Candice relegated her breasts to the physical domain and separated her sense of self from her body. This experience is echoed by participants in other studies (e.g., Bredin, 1999; Paterson, Thorne, Crawford, & Tarko, 1999). Paterson et al. (1999) found that diabetic patients reported a new ability to differentiate between the body and the self, and were thus able to reshape their beliefs regarding the body’s relationship to their identity.

The experiences described here directly address the definition of CPTG—a reclaiming of, and renewed connection to, the physical body, resulting in a renewed sense of positive identification with the body and a new sense of corporeal identity (Hefferon, 2012; Hefferon et al., 2009, 2010). Furthermore, the women’s rejuvenated embodied identity also seem intricately linked to their experience of the PTG domain of newfound personal strength.

Newfound Appreciation for the Body

Finally, the participants experienced a newfound appreciation for their bodies and health. The women’s assumptions about continuing health were threatened as they were confronted with the reality of their vulnerability to sickness. They then experienced a change in attitude and began to experience a newfound sense of gratitude for their bodies and health. This manifested in their engaging in new health behaviors and encouraging others to do the same.

“My Body Is Actually Quite Vulnerable”: Shattered Assumptions Around the Body’s Invincibility

The participants all described how their BC diagnosis was totally incongruent with their presumptions of continuing personal health. For example, Candice spoke about how unexpected their BC was, and their disbelief that it was happening to her.

It [BC] wasn’t even on my radar. I was completely in denial before. I definitely thought this is not breast cancer . . . [The doctor] said because I was so young and I didn’t have any family history, that it wouldn’t be breast cancer. . . . Because I kind of thought—I cannot believe this is happening to me.

Theresa described a feeling of complete unreality when she was diagnosed.

Ja it’s like this. It almost felt like there was this, you were in this, um, and almost as if you were astral projecting and you can watch the movie unfolding.

BC being completely unexpected has been widely reported in the extant literature (Arman & Rehnsfeldt, 2003; Berterӧ & Wilmoth, 2007; Coward & Kahn, 2005; Eide, 2006; Gibbs & Franks, 2002; Hefferon et al., 2010; Lam & Fielding, 2003; Sabiston et al., 2007). Janoff-Bulman (1992) suggests that people believe in quite universal conceptual systems, such as the likelihood of positive outcomes and good fortune. As such, people normally believe they are invulnerable to things like cancer (Timko & Janoff-Bulman, 1985). The occurrence of a serious illness thus shatters people’s implicit, yet illusory assumptions of continuing health. This also seems linked to the experience of cancer diagnosis as being completely shocking, often resulting in feelings of unreality (Arman & Rehnsfeldt, 2003; Gibbs & Franks, 2002; Lam & Fielding, 2003; Taleghani et al., 2006; Waskul & van der Riet, 2002).
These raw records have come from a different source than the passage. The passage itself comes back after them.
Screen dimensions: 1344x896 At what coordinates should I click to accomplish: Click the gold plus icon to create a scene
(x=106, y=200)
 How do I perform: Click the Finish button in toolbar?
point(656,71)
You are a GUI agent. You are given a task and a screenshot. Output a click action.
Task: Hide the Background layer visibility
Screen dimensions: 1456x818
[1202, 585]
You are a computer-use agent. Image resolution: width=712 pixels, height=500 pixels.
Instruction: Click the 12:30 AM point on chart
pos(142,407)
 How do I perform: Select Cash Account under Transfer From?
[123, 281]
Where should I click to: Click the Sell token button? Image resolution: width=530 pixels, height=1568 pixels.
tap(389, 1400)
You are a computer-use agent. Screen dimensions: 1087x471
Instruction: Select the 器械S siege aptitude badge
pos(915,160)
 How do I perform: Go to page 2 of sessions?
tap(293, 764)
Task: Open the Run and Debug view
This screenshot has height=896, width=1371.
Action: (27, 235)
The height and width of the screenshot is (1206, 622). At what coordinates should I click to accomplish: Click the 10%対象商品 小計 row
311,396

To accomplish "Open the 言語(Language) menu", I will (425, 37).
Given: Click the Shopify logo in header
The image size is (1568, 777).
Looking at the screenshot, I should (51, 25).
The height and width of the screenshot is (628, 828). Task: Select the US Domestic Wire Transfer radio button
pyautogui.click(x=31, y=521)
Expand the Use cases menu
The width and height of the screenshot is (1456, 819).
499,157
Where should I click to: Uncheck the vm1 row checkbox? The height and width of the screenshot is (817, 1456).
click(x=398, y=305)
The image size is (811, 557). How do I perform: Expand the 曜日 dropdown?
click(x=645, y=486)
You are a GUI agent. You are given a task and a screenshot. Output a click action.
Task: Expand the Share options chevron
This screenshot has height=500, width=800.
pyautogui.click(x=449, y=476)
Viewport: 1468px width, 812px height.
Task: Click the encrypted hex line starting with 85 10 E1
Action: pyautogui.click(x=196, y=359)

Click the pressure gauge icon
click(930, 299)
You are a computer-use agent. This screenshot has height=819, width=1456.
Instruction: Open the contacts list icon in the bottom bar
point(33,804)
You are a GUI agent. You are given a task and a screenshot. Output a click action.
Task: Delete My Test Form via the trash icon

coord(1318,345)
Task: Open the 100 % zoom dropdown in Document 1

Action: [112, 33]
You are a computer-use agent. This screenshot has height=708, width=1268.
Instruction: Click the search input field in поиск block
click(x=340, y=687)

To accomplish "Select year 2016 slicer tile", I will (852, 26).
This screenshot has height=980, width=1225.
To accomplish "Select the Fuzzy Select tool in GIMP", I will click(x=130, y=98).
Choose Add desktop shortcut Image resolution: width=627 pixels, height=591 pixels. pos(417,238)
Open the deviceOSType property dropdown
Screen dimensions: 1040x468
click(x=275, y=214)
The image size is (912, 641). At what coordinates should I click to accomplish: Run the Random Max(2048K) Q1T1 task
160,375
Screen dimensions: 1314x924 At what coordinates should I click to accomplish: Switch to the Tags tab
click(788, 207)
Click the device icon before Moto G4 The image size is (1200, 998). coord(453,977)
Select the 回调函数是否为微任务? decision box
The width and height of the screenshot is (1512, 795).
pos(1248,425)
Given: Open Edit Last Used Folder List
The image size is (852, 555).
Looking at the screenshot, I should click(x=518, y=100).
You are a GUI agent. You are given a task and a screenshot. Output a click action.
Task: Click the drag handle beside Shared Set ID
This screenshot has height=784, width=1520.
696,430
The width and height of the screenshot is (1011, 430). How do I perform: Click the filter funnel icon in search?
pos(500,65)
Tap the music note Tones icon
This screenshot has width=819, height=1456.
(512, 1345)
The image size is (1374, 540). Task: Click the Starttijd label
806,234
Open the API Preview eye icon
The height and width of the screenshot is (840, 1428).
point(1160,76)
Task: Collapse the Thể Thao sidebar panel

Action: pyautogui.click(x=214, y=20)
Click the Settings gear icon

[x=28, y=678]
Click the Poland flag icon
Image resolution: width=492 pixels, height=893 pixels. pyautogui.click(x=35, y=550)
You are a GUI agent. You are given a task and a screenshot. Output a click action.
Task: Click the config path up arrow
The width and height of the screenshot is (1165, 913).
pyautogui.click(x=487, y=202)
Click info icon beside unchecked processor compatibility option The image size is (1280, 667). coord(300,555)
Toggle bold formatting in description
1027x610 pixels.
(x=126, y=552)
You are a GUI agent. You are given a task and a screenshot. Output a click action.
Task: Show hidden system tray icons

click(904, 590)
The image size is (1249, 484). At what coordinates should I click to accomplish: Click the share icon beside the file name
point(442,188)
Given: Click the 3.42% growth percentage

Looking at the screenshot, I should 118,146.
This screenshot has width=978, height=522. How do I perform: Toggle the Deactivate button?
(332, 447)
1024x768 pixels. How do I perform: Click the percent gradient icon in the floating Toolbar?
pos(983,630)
The participants were also confronted with the possibility of death due to BC.

It’s like the one thing that’s going through your mind is—Am I going to make it? . . . Am

I going to be one of those cancer people who die? You know it’s, it’s not just a broken leg that’s going to heal. It’s, and it really messes with your brain. (Theresa)

I think you hear cancer and you just think death sentence. (Candice)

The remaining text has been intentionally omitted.